--- DATA TO PROCESS ---

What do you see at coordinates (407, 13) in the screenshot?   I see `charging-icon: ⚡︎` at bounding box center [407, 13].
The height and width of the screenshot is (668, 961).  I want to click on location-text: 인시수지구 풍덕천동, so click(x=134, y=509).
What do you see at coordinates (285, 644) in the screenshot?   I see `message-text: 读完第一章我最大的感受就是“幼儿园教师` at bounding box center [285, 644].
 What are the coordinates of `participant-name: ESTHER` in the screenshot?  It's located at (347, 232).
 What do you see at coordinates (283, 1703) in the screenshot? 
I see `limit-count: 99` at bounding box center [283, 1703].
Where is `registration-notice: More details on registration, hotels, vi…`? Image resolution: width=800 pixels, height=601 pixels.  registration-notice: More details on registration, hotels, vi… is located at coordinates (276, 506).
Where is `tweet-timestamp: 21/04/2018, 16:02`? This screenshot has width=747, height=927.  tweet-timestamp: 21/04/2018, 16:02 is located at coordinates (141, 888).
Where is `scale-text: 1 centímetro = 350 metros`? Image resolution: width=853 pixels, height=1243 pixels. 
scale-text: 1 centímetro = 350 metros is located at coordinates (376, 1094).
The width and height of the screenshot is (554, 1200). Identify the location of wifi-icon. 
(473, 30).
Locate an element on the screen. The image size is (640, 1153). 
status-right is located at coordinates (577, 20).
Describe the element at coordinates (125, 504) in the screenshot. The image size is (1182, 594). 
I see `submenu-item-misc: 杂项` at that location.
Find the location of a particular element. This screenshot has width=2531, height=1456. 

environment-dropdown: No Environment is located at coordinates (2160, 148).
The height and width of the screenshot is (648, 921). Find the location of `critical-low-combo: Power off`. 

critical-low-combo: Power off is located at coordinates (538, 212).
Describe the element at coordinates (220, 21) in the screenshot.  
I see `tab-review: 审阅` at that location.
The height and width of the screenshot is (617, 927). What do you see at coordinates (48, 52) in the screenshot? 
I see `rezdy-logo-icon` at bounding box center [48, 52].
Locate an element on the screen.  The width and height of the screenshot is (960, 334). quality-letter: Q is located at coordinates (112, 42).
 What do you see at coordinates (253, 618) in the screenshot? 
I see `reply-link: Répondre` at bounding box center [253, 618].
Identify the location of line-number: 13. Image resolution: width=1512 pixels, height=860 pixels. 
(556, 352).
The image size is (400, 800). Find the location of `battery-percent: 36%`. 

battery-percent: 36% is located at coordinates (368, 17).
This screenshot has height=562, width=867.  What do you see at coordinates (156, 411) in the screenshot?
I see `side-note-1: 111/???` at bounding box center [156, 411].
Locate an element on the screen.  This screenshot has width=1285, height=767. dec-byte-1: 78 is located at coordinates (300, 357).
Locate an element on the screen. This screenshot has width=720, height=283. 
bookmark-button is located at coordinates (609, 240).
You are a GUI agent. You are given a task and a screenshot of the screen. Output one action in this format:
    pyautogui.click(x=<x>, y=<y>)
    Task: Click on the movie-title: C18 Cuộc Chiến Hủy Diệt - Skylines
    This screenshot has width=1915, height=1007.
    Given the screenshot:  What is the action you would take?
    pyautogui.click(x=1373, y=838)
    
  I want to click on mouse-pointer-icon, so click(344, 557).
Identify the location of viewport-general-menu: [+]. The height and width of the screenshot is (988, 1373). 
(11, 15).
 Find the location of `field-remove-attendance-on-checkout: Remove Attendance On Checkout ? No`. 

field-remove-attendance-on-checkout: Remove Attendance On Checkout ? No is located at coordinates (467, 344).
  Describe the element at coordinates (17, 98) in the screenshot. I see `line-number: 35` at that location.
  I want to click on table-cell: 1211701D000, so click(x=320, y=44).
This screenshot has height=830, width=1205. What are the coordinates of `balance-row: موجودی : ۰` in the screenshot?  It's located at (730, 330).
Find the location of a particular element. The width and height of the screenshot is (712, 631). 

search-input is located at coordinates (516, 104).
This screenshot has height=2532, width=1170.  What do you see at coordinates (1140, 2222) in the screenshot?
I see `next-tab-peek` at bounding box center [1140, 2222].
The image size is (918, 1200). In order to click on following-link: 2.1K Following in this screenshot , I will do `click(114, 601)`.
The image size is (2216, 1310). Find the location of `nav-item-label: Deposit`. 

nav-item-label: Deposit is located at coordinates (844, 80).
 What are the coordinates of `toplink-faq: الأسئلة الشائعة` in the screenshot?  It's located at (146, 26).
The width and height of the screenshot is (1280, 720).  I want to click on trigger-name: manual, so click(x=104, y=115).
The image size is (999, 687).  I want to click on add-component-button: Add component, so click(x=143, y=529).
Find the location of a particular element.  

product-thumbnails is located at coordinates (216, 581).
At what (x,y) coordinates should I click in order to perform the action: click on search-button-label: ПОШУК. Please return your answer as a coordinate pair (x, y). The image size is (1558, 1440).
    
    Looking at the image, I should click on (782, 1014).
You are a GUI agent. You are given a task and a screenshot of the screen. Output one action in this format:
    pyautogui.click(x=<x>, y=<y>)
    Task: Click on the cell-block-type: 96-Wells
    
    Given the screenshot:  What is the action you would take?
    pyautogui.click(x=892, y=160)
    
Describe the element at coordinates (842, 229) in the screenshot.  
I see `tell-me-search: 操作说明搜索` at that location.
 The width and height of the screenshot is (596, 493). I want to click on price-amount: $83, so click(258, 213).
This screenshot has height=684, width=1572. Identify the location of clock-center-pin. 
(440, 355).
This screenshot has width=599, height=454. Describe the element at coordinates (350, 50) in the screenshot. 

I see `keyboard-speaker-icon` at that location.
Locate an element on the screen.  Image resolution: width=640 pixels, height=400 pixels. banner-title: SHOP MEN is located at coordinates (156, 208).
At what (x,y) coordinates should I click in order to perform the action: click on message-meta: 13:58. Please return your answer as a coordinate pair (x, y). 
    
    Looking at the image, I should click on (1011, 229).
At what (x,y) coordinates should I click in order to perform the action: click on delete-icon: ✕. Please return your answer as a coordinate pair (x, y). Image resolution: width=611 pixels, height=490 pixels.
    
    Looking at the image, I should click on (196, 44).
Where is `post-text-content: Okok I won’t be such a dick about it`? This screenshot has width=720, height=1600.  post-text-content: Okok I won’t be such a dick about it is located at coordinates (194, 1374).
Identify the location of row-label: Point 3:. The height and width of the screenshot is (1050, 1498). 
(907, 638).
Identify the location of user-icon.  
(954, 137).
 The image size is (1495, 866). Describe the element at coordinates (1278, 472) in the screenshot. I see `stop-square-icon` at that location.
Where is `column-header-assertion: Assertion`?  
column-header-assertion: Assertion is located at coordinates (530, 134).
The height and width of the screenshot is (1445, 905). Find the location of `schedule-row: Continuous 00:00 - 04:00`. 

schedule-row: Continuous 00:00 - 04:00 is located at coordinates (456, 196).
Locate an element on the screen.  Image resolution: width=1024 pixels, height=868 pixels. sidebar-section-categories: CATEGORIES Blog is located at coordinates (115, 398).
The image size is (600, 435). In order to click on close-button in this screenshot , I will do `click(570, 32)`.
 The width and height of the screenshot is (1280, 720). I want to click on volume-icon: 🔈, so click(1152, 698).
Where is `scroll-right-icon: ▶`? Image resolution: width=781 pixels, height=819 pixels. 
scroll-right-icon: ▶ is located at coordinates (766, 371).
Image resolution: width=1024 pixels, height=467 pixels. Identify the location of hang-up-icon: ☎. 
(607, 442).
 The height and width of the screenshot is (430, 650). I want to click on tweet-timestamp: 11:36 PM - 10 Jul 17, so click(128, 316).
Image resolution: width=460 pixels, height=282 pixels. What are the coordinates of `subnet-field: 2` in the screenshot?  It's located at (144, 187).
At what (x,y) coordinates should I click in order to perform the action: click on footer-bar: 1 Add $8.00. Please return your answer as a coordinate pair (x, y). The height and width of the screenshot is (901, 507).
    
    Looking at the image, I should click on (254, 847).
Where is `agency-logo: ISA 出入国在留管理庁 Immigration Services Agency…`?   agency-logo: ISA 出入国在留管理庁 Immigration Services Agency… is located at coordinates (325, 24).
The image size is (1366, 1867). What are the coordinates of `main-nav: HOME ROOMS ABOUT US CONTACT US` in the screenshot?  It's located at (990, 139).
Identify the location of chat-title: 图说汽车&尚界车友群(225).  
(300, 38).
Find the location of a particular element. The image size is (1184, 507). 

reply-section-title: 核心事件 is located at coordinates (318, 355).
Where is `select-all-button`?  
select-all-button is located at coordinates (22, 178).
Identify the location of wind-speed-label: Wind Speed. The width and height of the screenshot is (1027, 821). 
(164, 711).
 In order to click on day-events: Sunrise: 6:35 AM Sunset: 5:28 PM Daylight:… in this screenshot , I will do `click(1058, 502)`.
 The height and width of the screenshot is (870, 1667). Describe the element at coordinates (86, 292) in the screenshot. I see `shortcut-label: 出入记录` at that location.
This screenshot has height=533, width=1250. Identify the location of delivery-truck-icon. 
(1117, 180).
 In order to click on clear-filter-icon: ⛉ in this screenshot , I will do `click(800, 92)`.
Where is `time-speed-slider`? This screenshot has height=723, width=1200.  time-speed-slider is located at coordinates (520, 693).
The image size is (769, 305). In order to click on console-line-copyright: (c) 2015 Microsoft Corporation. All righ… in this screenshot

---

Reproduce the records from the line containing "is (1558, 1440)." through the line containing "Looking at the image, I should click on (782, 1014).", replacing "coordinate pair" with "tuple" and changing nothing else.

## WORKED SOLUTION
At what (x,y) coordinates should I click in order to perform the action: click on search-button-label: ПОШУК. Please return your answer as a tuple (x, y). The image size is (1558, 1440).
    
    Looking at the image, I should click on (782, 1014).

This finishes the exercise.